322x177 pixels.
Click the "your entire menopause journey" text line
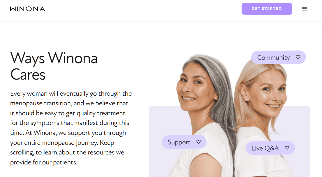62,142
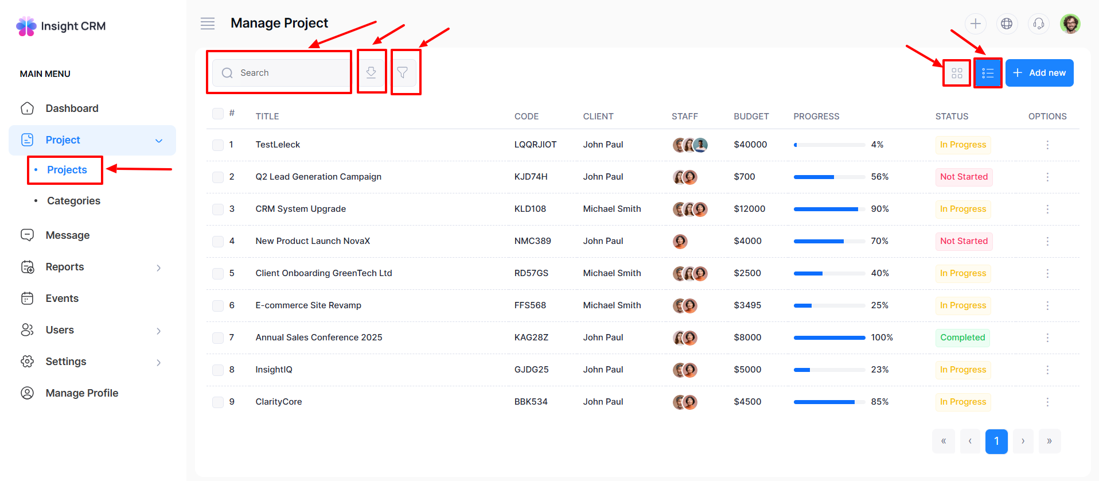This screenshot has height=481, width=1099.
Task: Go to the last page of pagination
Action: [1049, 441]
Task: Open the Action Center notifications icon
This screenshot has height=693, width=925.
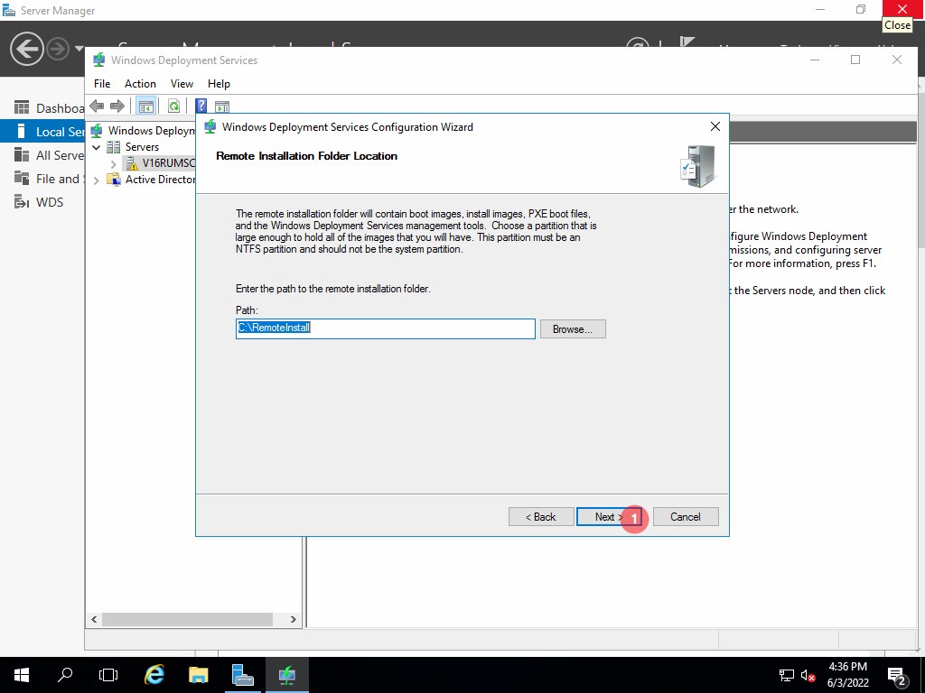Action: click(897, 675)
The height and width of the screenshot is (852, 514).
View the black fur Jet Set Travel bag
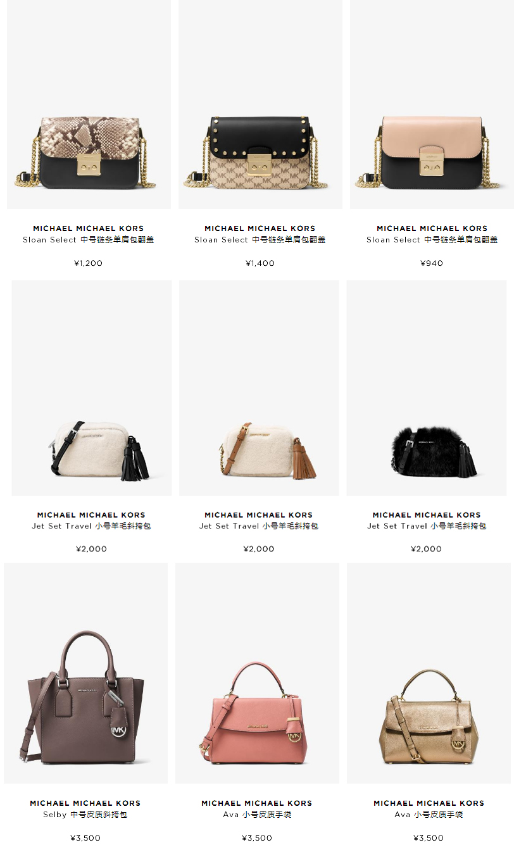[427, 388]
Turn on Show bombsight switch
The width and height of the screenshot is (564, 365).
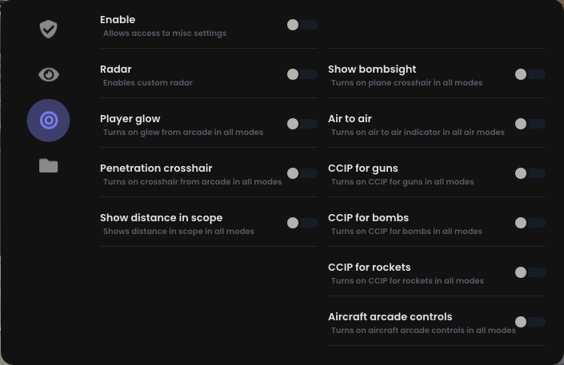[530, 75]
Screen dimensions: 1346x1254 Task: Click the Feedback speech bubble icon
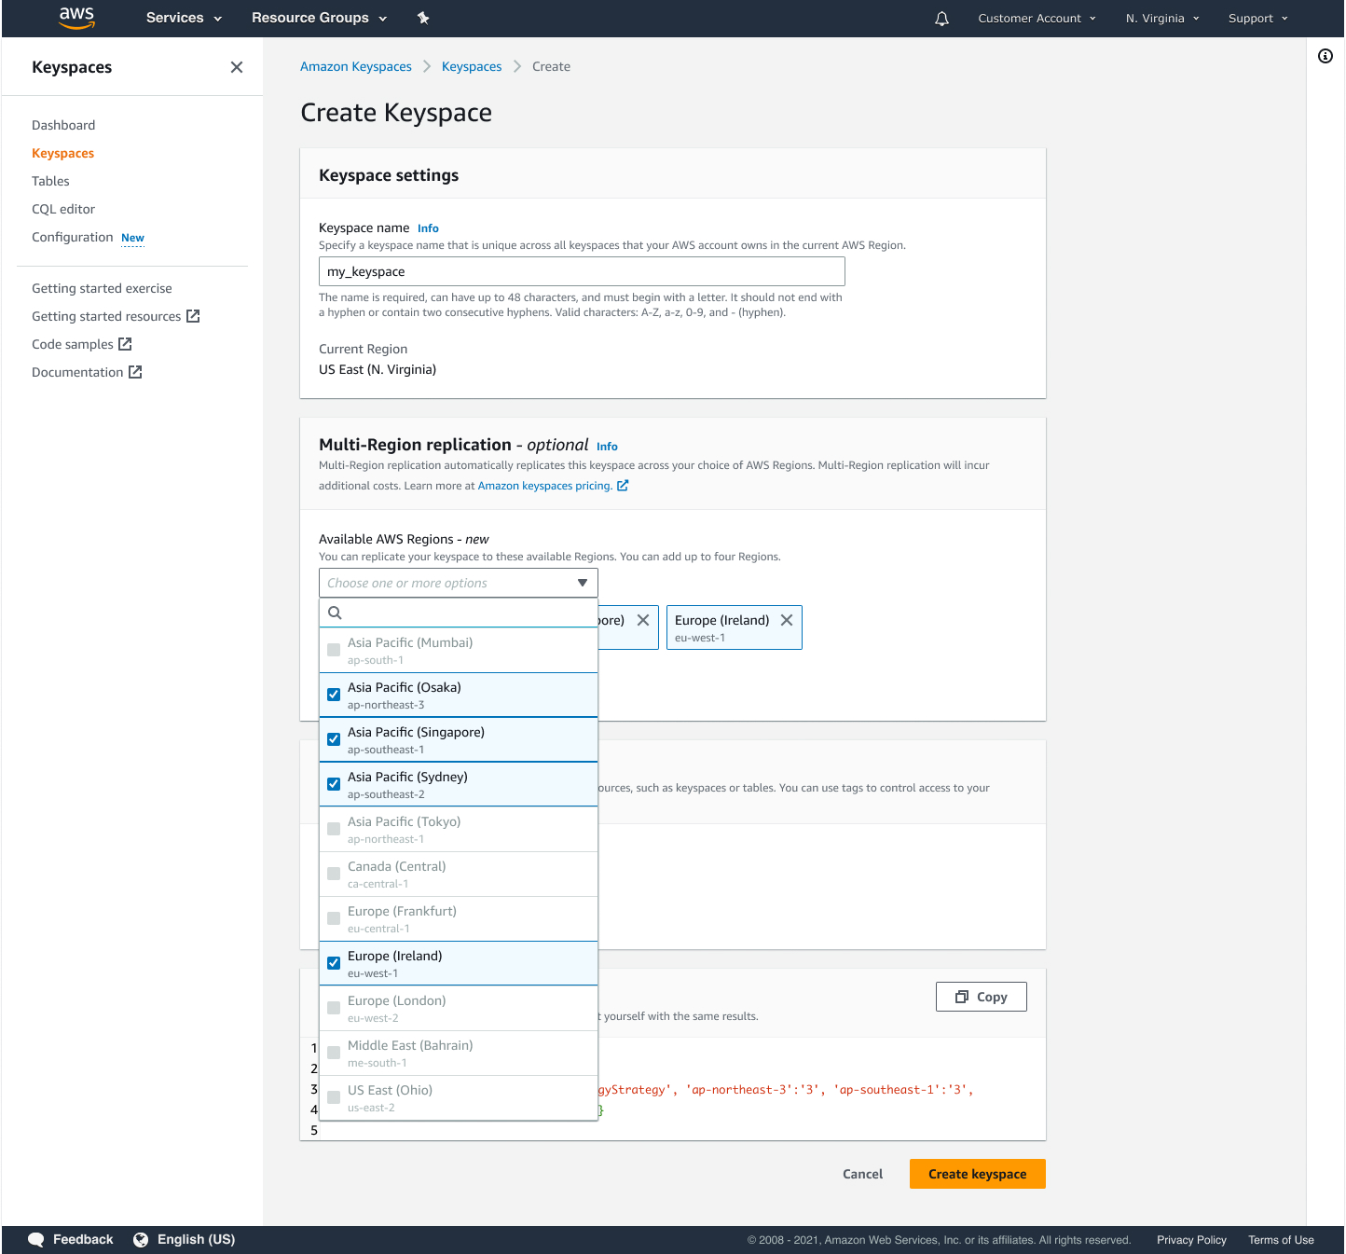click(35, 1239)
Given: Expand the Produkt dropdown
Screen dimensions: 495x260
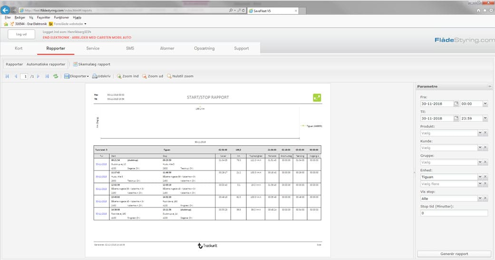Looking at the screenshot, I should (480, 133).
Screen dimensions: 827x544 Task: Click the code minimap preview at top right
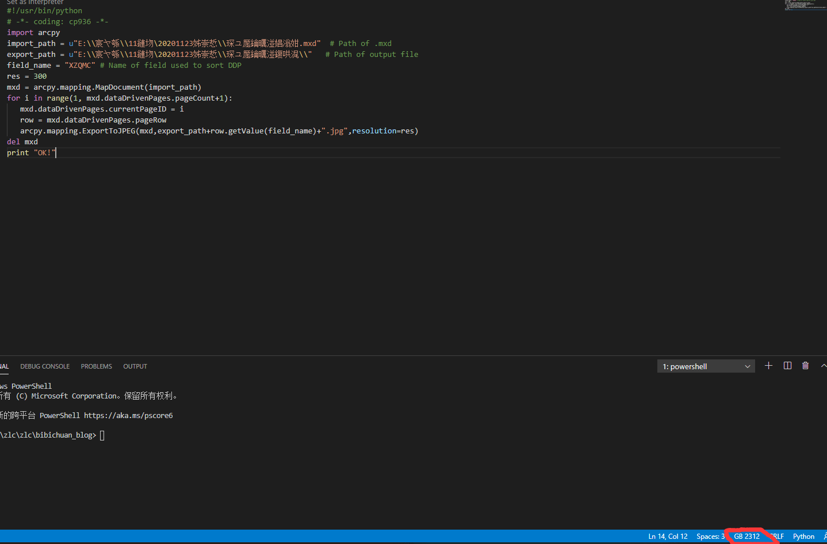[805, 6]
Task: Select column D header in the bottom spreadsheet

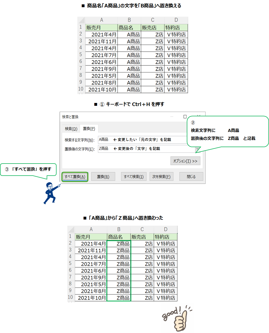Action: (165, 229)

====

## TASK PROMPT:
Could you return exactly the lines starting with the one that contains "The height and" and ending with the last line of the data above? Leave the pictures out.

## FINISHED TASK:
The height and width of the screenshot is (852, 514).
View the black fur Jet Set Travel bag
[427, 388]
Turn on Show bombsight switch
The width and height of the screenshot is (564, 365).
[530, 75]
Screen dimensions: 1346x1254 Task: Click the Feedback speech bubble icon
click(35, 1239)
Given: Expand the Produkt dropdown
Screen dimensions: 495x260
Looking at the screenshot, I should (480, 133).
Screen dimensions: 827x544 Task: Click the code minimap preview at top right
[805, 6]
Task: Select column D header in the bottom spreadsheet

Action: (165, 229)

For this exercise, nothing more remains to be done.